**Word and item position data:**
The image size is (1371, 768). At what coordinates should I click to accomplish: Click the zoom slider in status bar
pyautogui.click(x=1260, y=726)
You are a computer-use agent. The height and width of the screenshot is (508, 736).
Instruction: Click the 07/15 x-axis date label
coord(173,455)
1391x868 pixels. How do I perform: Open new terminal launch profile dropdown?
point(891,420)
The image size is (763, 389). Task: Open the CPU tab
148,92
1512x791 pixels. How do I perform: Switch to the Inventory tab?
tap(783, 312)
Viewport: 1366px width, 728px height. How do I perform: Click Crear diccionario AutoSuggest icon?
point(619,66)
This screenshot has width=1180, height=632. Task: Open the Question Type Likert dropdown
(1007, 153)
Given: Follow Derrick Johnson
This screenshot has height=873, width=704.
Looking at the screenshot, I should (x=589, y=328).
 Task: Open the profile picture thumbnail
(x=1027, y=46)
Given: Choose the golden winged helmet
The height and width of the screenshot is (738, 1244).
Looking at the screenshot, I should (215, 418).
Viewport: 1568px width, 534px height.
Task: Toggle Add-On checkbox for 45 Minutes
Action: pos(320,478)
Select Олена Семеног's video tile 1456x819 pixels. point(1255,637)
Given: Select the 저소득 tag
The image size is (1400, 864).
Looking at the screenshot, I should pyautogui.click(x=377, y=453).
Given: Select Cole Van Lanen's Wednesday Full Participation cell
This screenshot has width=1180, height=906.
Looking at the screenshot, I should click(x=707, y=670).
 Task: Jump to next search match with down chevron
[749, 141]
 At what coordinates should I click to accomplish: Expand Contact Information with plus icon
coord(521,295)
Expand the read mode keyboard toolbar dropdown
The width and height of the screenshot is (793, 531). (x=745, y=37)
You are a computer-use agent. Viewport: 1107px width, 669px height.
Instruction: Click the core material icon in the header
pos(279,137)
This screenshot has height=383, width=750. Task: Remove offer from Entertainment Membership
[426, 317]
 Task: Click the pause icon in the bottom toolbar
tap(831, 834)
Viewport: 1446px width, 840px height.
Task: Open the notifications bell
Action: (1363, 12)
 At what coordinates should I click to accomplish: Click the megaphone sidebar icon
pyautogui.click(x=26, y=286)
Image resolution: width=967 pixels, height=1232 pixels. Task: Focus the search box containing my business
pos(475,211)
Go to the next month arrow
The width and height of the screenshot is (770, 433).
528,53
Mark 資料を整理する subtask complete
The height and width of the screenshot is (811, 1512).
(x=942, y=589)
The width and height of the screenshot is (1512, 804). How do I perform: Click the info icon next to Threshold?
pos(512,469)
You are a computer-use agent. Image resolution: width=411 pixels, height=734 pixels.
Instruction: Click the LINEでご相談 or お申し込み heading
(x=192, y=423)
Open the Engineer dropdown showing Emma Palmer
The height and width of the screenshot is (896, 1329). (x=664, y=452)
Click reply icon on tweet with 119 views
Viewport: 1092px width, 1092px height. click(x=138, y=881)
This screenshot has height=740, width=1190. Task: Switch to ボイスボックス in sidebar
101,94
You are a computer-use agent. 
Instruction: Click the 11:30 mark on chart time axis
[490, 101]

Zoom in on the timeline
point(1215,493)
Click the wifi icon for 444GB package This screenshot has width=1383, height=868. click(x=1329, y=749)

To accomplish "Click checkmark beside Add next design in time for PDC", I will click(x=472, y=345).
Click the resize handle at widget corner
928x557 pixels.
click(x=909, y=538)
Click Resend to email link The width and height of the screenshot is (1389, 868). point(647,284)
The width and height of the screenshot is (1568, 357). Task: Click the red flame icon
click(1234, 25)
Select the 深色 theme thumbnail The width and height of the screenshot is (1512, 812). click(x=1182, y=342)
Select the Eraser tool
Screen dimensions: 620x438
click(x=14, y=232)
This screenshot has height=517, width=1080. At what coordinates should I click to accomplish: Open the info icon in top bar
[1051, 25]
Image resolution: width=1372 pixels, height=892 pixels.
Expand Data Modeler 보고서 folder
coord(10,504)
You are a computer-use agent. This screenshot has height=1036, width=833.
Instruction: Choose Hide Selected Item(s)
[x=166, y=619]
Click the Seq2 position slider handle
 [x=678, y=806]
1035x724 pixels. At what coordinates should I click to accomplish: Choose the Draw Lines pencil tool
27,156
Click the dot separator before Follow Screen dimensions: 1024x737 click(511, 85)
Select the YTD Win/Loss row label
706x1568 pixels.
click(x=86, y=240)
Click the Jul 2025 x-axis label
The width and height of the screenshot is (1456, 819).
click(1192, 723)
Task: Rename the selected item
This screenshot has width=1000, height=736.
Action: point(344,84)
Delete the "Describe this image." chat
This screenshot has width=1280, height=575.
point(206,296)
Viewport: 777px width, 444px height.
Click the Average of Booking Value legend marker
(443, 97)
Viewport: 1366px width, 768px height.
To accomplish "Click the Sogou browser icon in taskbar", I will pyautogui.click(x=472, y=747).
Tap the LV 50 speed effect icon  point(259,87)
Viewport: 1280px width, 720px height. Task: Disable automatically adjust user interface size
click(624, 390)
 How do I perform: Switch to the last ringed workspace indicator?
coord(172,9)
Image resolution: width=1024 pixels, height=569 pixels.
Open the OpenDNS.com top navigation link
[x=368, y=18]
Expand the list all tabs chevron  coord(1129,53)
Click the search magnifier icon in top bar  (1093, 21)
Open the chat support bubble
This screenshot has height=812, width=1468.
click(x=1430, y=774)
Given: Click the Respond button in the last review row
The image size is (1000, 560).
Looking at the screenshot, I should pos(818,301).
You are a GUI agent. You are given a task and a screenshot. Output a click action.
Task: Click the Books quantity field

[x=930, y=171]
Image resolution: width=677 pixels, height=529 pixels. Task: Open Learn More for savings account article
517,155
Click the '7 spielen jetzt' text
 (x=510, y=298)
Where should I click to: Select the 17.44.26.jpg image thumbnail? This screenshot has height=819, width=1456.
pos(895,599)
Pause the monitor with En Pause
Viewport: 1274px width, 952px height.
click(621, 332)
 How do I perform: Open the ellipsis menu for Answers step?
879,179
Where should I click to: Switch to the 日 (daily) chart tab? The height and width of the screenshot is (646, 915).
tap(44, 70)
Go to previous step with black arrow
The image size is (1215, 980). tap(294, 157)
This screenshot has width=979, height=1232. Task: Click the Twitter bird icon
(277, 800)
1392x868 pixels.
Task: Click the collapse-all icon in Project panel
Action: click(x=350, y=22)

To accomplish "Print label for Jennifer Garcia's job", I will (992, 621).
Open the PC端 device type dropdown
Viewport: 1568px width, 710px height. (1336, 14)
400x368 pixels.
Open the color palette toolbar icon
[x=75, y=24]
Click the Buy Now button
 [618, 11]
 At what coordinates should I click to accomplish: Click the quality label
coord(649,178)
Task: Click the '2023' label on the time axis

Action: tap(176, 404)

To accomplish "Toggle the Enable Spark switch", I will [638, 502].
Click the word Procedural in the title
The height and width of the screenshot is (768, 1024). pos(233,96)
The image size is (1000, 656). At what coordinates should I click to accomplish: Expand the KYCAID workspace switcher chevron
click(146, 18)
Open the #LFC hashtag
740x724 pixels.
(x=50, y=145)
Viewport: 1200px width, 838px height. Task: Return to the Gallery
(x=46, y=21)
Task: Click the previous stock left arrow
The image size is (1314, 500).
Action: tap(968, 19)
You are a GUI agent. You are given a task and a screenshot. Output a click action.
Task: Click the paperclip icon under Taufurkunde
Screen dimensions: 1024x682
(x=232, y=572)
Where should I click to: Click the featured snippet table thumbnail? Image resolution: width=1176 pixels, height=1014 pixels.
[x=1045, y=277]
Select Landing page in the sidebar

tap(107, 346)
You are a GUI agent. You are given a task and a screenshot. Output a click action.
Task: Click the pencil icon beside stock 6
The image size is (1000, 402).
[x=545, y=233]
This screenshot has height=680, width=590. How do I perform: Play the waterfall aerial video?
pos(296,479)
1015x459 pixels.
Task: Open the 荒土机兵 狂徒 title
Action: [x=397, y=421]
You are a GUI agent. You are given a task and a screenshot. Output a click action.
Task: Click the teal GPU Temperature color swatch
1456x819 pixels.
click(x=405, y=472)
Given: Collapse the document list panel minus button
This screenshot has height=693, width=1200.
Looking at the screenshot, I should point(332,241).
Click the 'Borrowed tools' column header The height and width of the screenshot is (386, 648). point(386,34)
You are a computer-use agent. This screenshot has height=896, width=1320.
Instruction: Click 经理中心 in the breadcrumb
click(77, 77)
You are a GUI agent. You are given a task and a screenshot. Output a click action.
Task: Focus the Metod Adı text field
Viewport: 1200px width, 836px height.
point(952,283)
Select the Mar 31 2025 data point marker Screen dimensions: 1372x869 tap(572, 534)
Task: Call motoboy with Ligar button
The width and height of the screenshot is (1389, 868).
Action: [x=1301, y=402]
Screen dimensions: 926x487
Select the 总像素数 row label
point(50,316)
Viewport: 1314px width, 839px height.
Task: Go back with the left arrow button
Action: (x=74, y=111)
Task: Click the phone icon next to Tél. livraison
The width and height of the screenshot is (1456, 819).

**Written exercise:**
Pull out each line of the data above that contains the string "Toggle".

**Correct result:**
Task: Toggle Add-On checkbox for 45 Minutes
To accomplish "Toggle the Enable Spark switch", I will [638, 502].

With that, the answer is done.